What the fuck is a theme

Essentially defaults. Defaults that hugo seems to not have out of the box. You can overwrite anything set in the themes directory in your own directories. The themes directory and it's contents just mimic the directory structure at the root of your project. "Using Hugo without a theme" spit out pretty garbage search results. But one forum post stuck out and actually managed to answer the simple question of wether it's possible. It is, by just copying the themes files directly into the projects local folder. That ship has sailed for me, then and there. I want to write my own templates and craft my own website. The vast majority of hugo users prefers precrafted templates and layouts and only customizes those sporadically.

Towards a less cringe alternative

I stopped for the day and browsed some of bugswriters videos. His introduction to zola quickly had me sold. Actually usable documentation. A non-moronic directory structure. No theme required by default, you write the templates yourself. Unpolluted search results when checking for details. Thats where I left off. Convinced of zola but not yet applying it.
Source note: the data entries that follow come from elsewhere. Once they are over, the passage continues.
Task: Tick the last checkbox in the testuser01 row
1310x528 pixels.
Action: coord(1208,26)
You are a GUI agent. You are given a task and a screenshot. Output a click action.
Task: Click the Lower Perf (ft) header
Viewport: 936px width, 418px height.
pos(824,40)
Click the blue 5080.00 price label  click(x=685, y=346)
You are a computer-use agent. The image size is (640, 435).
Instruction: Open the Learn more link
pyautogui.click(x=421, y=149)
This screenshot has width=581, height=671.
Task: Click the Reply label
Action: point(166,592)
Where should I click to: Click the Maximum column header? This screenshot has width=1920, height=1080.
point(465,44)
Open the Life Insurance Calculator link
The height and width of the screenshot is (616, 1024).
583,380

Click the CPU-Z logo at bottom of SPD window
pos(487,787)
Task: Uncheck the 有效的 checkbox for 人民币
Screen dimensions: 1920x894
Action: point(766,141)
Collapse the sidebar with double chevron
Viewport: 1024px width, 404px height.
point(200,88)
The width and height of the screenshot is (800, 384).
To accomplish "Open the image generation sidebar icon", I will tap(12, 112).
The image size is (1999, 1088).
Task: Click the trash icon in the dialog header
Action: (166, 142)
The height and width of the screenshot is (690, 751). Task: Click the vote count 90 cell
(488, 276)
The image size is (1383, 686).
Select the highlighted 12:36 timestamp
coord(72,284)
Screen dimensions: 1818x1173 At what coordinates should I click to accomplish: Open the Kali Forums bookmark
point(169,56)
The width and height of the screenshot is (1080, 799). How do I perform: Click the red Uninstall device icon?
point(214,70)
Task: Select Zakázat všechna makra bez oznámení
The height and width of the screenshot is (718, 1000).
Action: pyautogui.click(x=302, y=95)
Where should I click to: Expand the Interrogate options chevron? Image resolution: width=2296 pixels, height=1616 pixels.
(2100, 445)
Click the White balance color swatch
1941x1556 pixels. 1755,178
So the better answer to "Using Hugo without a theme" would have been "Use zola"

Migration

Then, yesterday, I started migrating most of my blog posts from vimwiki to markdown and Zola. After having ported 2 articles I made sure to spice up my landing page, which I did for a few hours. Understanding how to generate sorted sections was a matter of understanding the templating language. But luckily Tera is just as well documented as Zola itself. I rewrote my css, being inspired by lukesmiths webpage in many details. To get back the categories I used by convention in vimwiki, I just prepended the site title with a unicode character and then filtered by those. Taxonomies/tags are inherently hard to work with, zola makes it somewhat accessible but I don't want to deal with them until I have a real need. After several hours of crafting my webpage it has become what you see now. I'm sure I'll hack away at the css some more and my index.html will grow organically. But it's mostly done and I'm very happy I went with zola over hugo.